Д.Б. Любопытно, что поздний Оден убрал из этого стихотворения ваши любимые строки, потому что считал их пафос ложным... Как там сказано о языке?

И.Б. "Время слог боготворит".

Д.Б. "Время слог боготворит" - это строчка, которую вы прочитали в 1965-м и которая потрясла вас.

И.Б. Это величайшее прозрение, открытие, утверждение - одно из самых глубоких и значительных в поэзии. Убрав его из стихотворения, он, я думаю, имел в виду несколько вещей, прежде всего по отношению к себе самому, поскольку там говорится "Время". Он пересмотрел и вычеркнул эти строки только потому, что ему показалось слишком комплиментарным это утверждение о языке. Он уже не помнил, в какой ситуации писал эти строки. Он часто правил свои прежние стихи. Плюс эта строфа с Киплингом и Клоделем. Он просто не хотел быть в позиции судии. Так что это еще и этический выбор.

Д.Б. Я знаю, вам не слишком удобно много распространяться о себе, но я считаю, что в русской традиции ваша фигура совершенно уникальна, поэтому у меня следующий вопрос: вы написали элегию на смерть Элиота, который умер в январе 1965-го, и в этой элегии вы как бы вступаете в диалог со стихотворением Одена "Памяти У.Б. Йейтса". Что дает фактуре русского языка такая элегия?

И.Б. Элегия была напечатана в советском альманахе "День поэзии" в 1965 году, если я не ошибаюсь.

Д.Б. В 65-м? Это стихотворение?

И.Б. Да... Нет, я же освободился только в 66-м. Когда я освободился, у меня появился шанс попасть в истеблишмент, была такая возможность, просто надо было себя активно двигать. Они вроде бы приняли "Новые стансы к Августе", хотя строчку "В болотах, где снята охрана" пропускать не хотели. Мне предложили изменить ее и я ответил: "Нет, я не буду ничего менять". Тогда они сказали: "Давайте поставим другое стихотворение". Я набрался смелости и предложил им "Памяти Элиота". По крайней мере у меня его имя было произнесено в позитивном контексте, потому что последний раз об Элиоте писали в печати около десяти лет назад, и это был журнал "Крокодил". Не помню, кто написал, он ещё цитировал "Полых людей", и там была следующая фраза: "Каким же надо быть Элиотом..." Да, по-русски это звучит как "идиотом". "Каким же надо быть Элиотом, чтобы написать..." и так далее. Так что я хотя бы вернул Элиоту его прежний статус.

МАТЕРИАЛ:
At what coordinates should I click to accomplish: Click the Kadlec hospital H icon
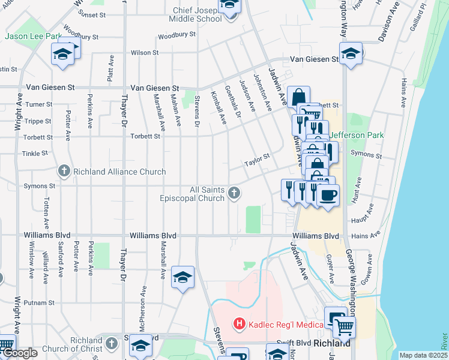pos(240,325)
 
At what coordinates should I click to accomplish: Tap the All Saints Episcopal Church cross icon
pos(235,193)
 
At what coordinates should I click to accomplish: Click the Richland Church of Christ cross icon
pos(111,343)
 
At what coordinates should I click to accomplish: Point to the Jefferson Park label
pos(356,136)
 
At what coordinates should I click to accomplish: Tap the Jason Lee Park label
pos(33,36)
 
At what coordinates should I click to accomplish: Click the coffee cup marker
pos(328,196)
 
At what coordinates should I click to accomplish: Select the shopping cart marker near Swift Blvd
pos(344,327)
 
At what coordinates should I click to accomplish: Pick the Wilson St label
pos(145,53)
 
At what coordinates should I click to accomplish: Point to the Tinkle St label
pos(35,154)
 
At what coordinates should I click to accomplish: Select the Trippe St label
pos(38,121)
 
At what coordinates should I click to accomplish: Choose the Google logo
pos(20,353)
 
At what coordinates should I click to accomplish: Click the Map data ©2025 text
pos(423,355)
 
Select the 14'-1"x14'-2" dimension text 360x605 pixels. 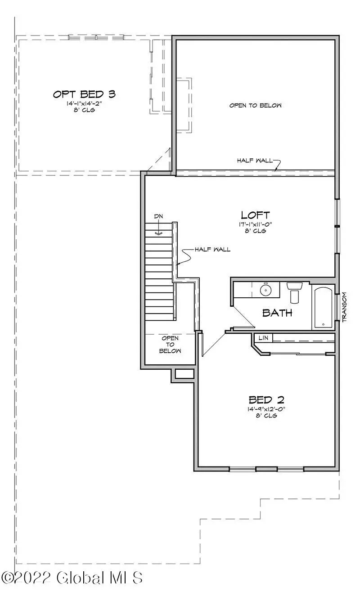pyautogui.click(x=84, y=103)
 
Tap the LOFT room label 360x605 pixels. pyautogui.click(x=255, y=215)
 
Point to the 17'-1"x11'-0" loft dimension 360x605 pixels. pyautogui.click(x=255, y=224)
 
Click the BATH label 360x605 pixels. pyautogui.click(x=277, y=313)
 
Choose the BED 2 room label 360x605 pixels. pyautogui.click(x=266, y=399)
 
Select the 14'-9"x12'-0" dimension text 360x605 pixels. pyautogui.click(x=266, y=409)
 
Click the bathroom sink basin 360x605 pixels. pyautogui.click(x=266, y=291)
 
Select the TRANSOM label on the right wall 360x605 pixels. pyautogui.click(x=345, y=307)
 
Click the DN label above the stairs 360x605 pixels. pyautogui.click(x=158, y=216)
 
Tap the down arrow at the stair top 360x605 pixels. pyautogui.click(x=158, y=233)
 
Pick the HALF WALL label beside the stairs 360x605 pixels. pyautogui.click(x=212, y=249)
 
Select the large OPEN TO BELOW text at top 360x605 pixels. pyautogui.click(x=255, y=105)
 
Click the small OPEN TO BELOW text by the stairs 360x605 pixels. pyautogui.click(x=170, y=344)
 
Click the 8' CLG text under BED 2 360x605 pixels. pyautogui.click(x=266, y=416)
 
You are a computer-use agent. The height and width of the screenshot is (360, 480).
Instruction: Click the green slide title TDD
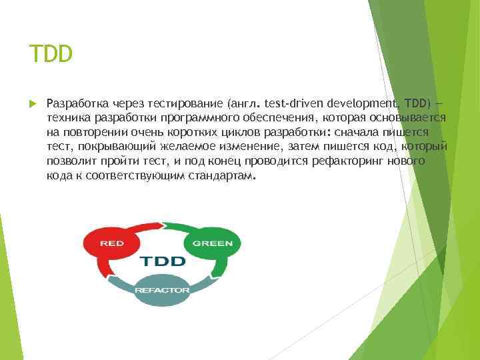(x=51, y=53)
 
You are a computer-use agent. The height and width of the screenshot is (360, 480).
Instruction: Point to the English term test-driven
(x=293, y=103)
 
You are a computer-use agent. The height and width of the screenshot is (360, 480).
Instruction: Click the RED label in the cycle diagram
(x=112, y=243)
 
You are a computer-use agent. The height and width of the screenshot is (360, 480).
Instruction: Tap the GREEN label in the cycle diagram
(x=212, y=243)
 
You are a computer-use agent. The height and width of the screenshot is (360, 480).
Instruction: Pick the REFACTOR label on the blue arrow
(x=162, y=290)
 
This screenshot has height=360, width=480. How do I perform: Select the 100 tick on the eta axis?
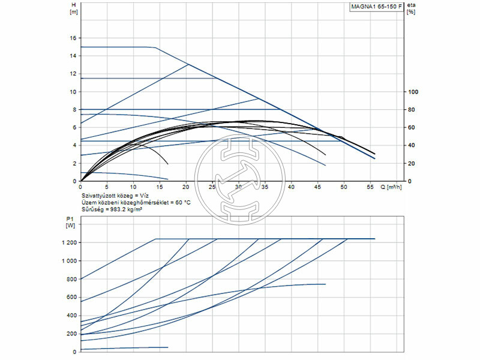coord(412,92)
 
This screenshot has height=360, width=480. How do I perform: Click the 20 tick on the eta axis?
coord(411,163)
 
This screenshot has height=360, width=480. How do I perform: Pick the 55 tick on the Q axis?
coord(370,187)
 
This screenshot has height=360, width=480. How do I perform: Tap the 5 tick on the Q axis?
coord(107,187)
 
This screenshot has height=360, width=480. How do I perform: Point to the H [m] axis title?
coord(74,8)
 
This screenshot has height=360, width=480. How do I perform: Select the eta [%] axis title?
coord(411,8)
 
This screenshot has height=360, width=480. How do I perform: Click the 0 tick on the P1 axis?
coord(74,352)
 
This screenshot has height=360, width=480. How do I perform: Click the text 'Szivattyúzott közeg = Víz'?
coord(115,196)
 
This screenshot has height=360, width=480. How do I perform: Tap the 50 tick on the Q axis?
coord(344,187)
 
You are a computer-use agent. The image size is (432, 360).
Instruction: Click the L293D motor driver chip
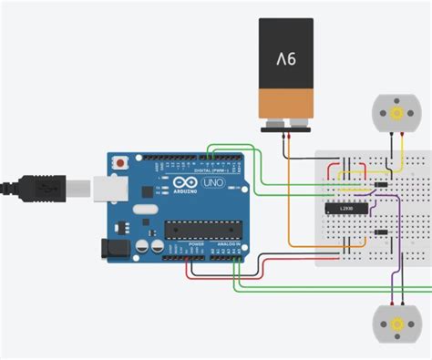[x=346, y=209]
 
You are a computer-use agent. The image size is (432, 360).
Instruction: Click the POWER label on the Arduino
[x=196, y=246]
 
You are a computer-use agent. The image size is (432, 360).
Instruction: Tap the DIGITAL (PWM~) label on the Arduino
[x=212, y=170]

ЗАДАНИЯ ДЛЯ РАБОТЫ:
1 > Перепишите без изменений фрагмент беседы об Одене и Элиоте, начиная со слов «Д.Б. Я знаю, вам» и заканчивая словами «я не ошибаюсь.».
2 > Продолжите беседу об Одене и Элиоте, начав сразу после её последней фразы.
Материал с этим отрывком никак не связан.

ОТВЕТЫ К ЗАДАНИЯМ:
1 >
Д.Б. Я знаю, вам не слишком удобно много распространяться о себе, но я считаю, что в русской традиции ваша фигура совершенно уникальна, поэтому у меня следующий вопрос: вы написали элегию на смерть Элиота, который умер в январе 1965-го, и в этой элегии вы как бы вступаете в диалог со стихотворением Одена "Памяти У.Б. Йейтса". Что дает фактуре русского языка такая элегия?

И.Б. Элегия была напечатана в советском альманахе "День поэзии" в 1965 году, если я не ошибаюсь.

2 >
Д.Б. Не кажется ли вам любопытным тот факт, что Элиот остановился после "Бесплодной земли", то есть ко времени написания "Четырех квартетов" он вроде прекратил поиск. Достиг некоего?..

И.Б. Легко сказать, Дэвид, легко сказать. Но, по сути, вы правы, да, вы точно подметили. Просто драма этого человека гораздо глубже... Этот поэт как будто все время оправдывается, вот что мне не нравится. Во-вторых, он был единственным в истории современной поэзии, к которому фраза Маяковского - "наступил на горло собственной песне" - как нельзя лучше подходит. Не исключено, что в конечном счёте он стал смотреть на себя как на фюрера английской словесности. Это отчасти объясняет его критику, которая во многом замечательна, но когда ты читаешь её, ты поражаешься классификации и системе субординации, которую он навязывает английской литературе. Как будто он старается предупредить любые нападки на то, что сам он делал и делает. Поэтому всё в округе он кроит по собственным меркам. И это довольно сложно терпеть, особенно когда в этом нет порыва.

Д.Б. Достаточно сравнить, например, его эссе о Данте с "Разговором о Данте" Мандельштама.

И.Б. Да, это как небо и земля.

Д.Б. У них была абсолютно разная философия языка.

И.Б. Дело не только в философии языка, но еще и в том, что они обладали полярными темпераментами. У одного, если хотите, была любовь к Данте, а у другого была любовь к себе. В этом смысле Мандельштам был менее провинциален, чем Элиот. Он был бесподобен, он был абсолютным европейцем, он был... с этой его тоской по мировой культуре он был частью европейской цивилизации куда больше любого европейца.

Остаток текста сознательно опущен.